*** Block opens ***

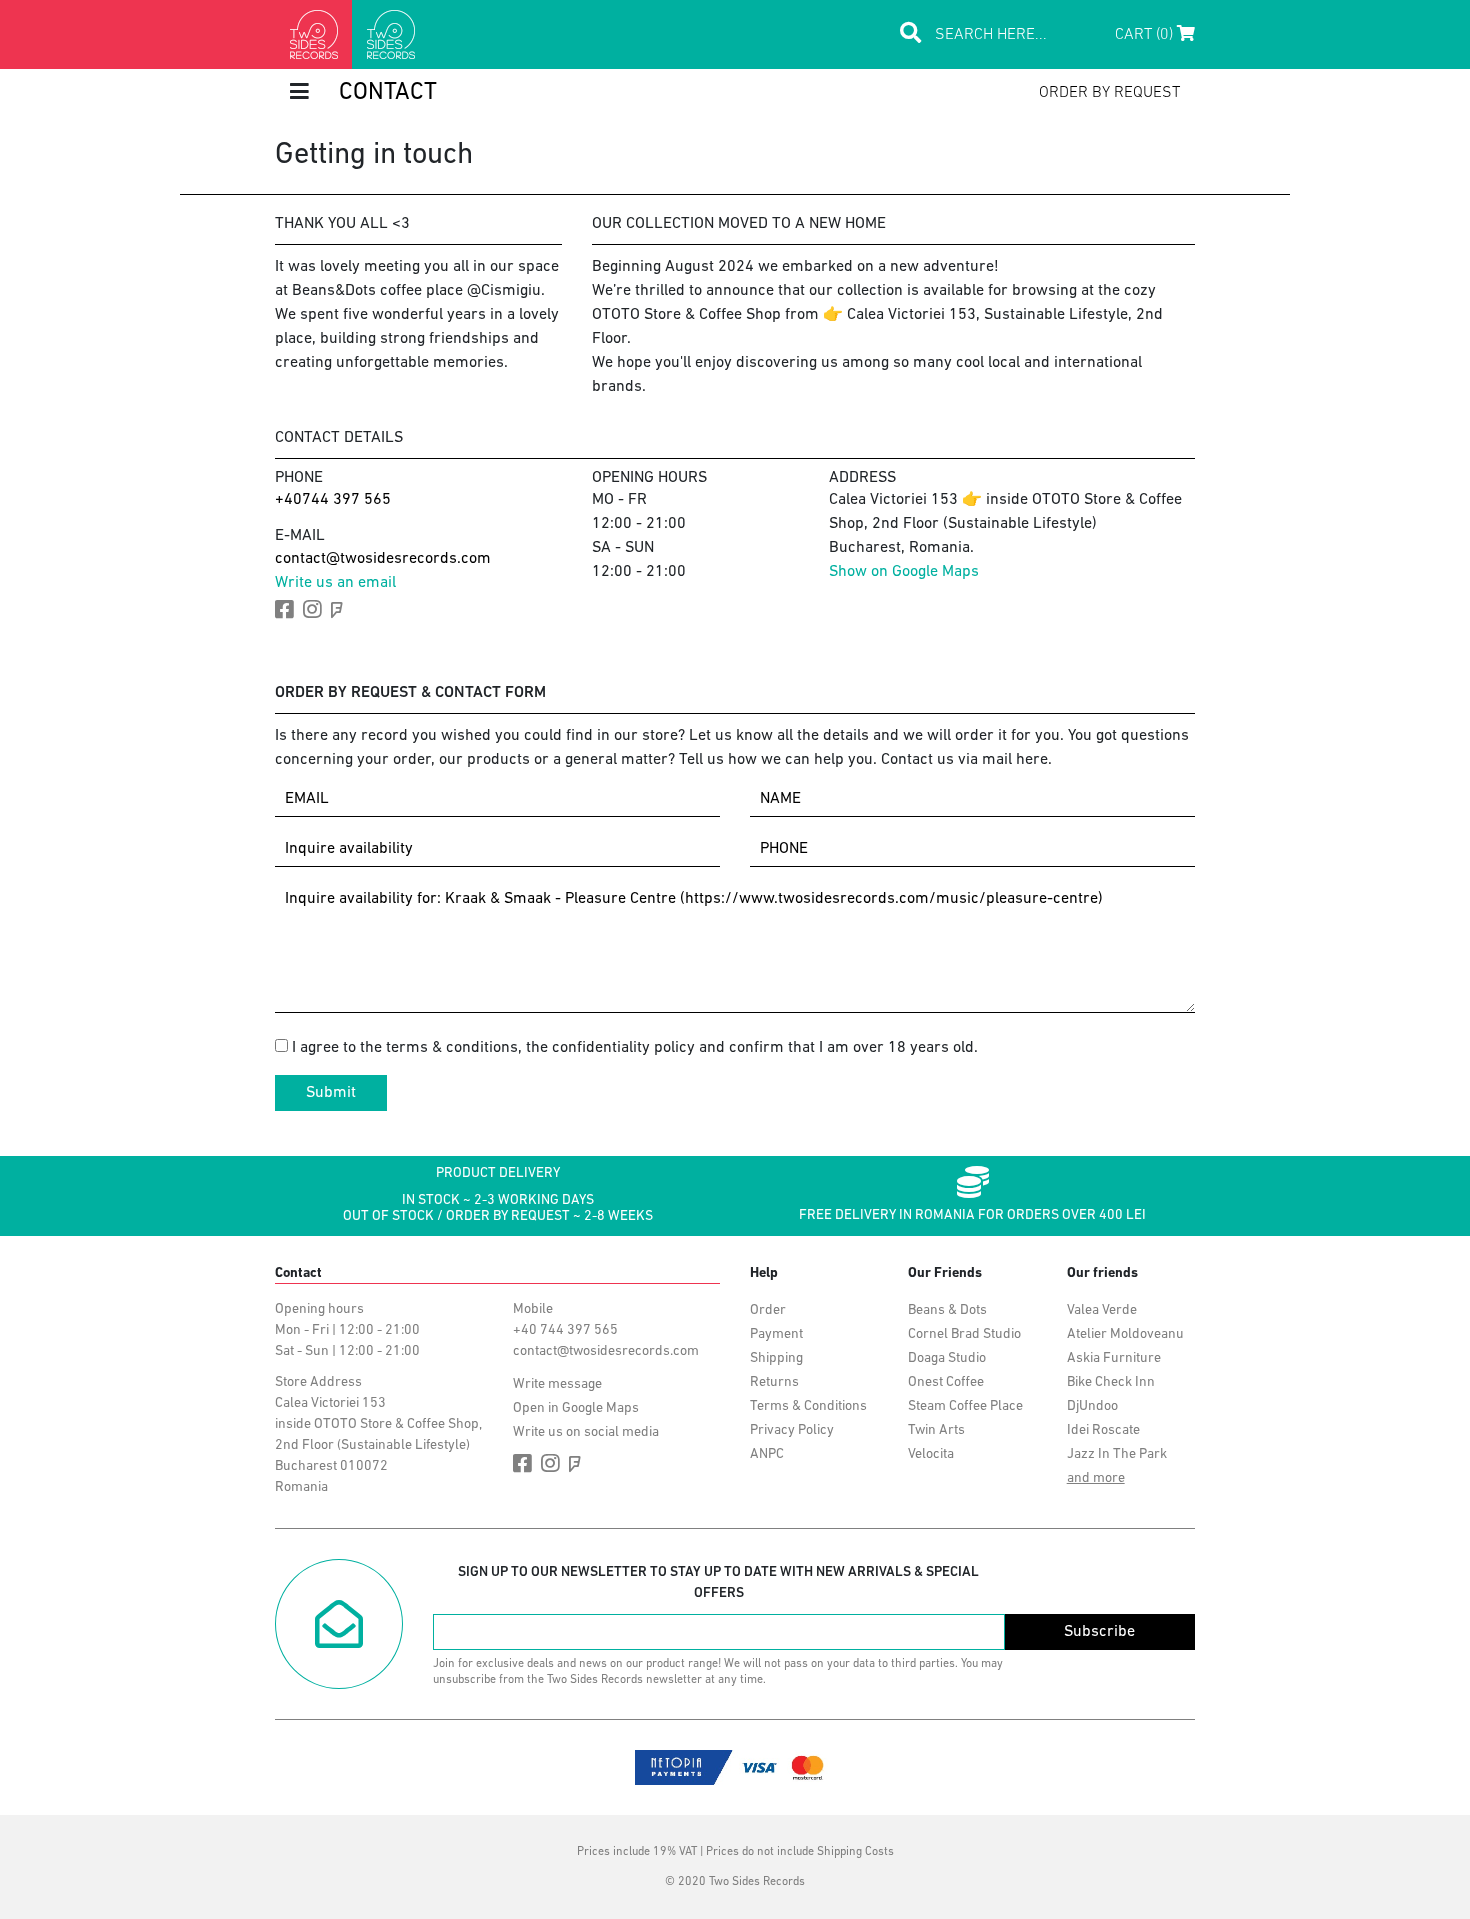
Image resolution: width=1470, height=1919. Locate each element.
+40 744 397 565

*** Block closes ***
*** Block opens ***

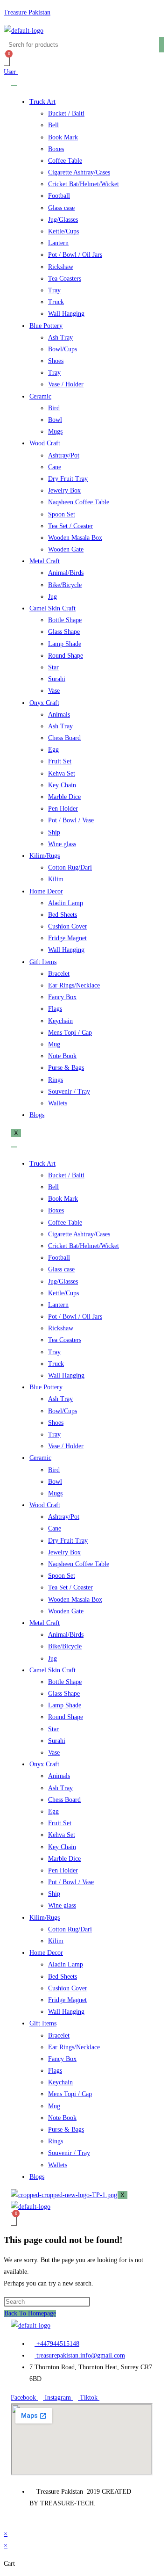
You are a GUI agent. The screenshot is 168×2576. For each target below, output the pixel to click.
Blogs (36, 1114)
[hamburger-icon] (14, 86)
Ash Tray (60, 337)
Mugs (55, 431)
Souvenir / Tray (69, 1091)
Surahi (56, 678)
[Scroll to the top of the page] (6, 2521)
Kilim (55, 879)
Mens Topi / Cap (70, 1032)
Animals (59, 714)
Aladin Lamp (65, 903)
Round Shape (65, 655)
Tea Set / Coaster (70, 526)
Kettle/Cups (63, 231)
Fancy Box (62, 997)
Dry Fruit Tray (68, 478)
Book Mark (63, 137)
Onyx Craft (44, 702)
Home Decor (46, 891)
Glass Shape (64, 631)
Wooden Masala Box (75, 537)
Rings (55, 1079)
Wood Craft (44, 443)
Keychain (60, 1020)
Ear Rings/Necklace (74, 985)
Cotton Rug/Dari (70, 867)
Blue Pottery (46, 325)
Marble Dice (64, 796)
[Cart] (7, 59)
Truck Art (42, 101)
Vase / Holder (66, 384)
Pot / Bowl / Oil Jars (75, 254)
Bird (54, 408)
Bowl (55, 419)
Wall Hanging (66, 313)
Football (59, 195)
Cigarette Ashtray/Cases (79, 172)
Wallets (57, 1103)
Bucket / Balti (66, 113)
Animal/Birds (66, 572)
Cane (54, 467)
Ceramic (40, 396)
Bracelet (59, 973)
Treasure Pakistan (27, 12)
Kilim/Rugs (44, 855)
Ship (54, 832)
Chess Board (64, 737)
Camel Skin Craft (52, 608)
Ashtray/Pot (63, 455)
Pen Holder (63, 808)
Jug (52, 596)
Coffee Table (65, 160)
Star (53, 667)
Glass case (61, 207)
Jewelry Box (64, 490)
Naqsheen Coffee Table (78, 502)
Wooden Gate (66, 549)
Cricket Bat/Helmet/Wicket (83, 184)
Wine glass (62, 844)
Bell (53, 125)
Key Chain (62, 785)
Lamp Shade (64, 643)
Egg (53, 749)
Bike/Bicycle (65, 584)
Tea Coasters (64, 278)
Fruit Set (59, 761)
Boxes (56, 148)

*** Block closes ***

> [TASK OBJECTIVE]: Transcribe the lines above between the line holding "Image resolution: width=1470, height=1919." and the line holding "744 397 565", inclusive, exactly as they stand and with nothing added.

> [TASK OUTPUT]:
Image resolution: width=1470, height=1919. Locate each element.
+40 744 397 565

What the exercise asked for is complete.